Parmi les facteurs qui contribuent à la dégradation des bâtiments et des constructions en béton, l'exposition aux précipitations et à l'humidité ambiante joue un rôle important. En effet, la pâte de ciment est un matériau poreux multi échelle (la taille des pores s'étend de 1 nm jusqu'au micron et au delà), et les variations du degré de saturation en eau induisent des contraintes capillaires, sources de déformations, et potentiellement de dégradation du béton. C'est pour mieux comprendre ce phénomène que des chercheurs du Laboratoire de mécanique et génie civil (LMGC, CNRS/Université de Montpellier), en collaboration avec l’International Research Laboratory <MSE>1 et le MIT, ont élaboré un modèle pour simuler la distribution du liquide dans la pâte de ciment en fonction du taux d'humidité relative, puis calculer les forces capillaires à l'échelle nanométrique et à l'échelle du micron, et finalement évaluer leurs conséquences sur la structure du matériau aux différentes échelles.
La méthode mise au point par les chercheurs repose sur la théorie de la fonctionnelle de la densité (DFT), issue de la physique statistique, et qui décrit explicitement le couplage fluide-solide. Associé à un modèle de la structure granulaire du ciment précédemment développé par la même équipe, elle a permis de calculer la force capillaire exercée sur chaque grain de ciment.
Les résultats obtenus sur la réponse globale de la matrice cimentaire au champ de contraintes capillaires montrent que des déformations irréversibles se produisent à l'échelle nanométrique, mais que la texture à l'échelle micrométrique n'est pas affectée par un séchage doux (i.e. quand l'humidité relative du ciment reste supérieure à 30%). Dans ce cas, les forces capillaires favorisent la relaxation de la structure du ciment, et sont plutôt bénéfiques pour la durabilité du béton. En revanche, dans des conditions de séchage extrêmes (humidité relative inférieure à 10%), l'effet des forces capillaires pourrait s'avérer destructeur.
En s'appuyant sur le même modèle de simulation, les chercheurs s'intéressent maintenant à des ciments de plus fortes densités que le ciment standard. Ils étudient également la possibilité de rendre les pores hydrophobes, afin d'améliorer la résistance du ciment aux cycles de gel/dégel.

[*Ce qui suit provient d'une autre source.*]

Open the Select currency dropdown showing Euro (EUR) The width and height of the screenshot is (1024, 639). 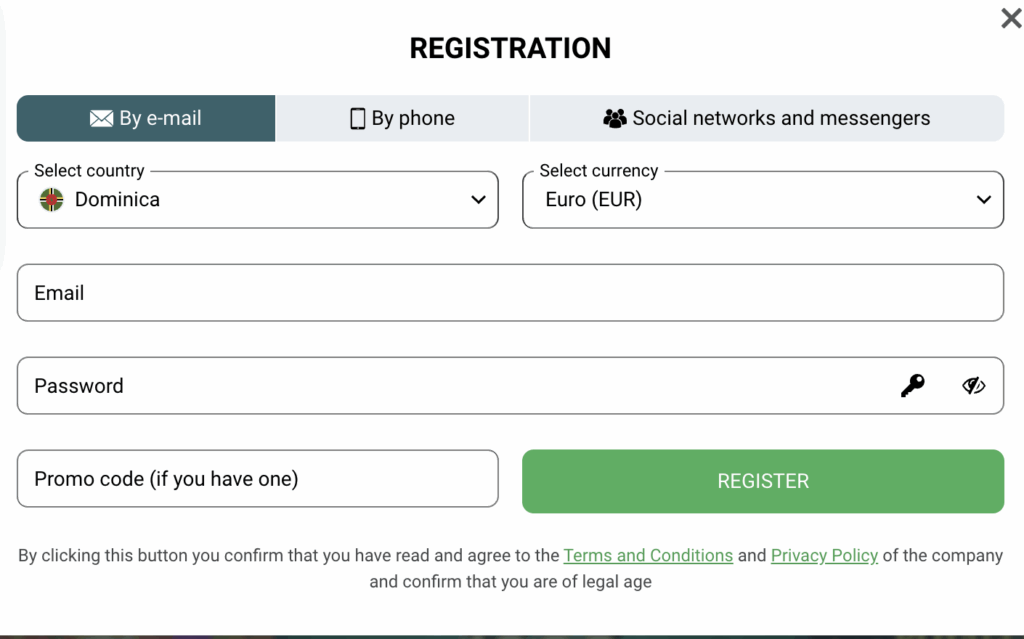(x=763, y=199)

Plus généralement, ces résultats sur la pâte cimentaire ouvrent la voie à la compréhension des contraintes induites par les phénomènes capillaires dans des milieux poreux hétérogènes, allant des matériaux de construction aux hydrogels et aux systèmes vivants, et plus globalement à l'étude de la poromécanique de milieux complexes multi-échelles.
Références :
Multiscale poromechanics of wet cement paste,
T. Zhou, K. Ioannidou, F.-J. Ulm, M. Z. Bazant, and R. J.-M. Pellenq
PNAS, 22, 10652-10657 (2019)
DOI: 10.1073/pnas.1901160116
- 1L’IRL <MSE> (matériaux multi-échelle pour l’énergie et l’environnement) est une unité mixte entre le MIT, le CNRS et Aix-Marseille Université.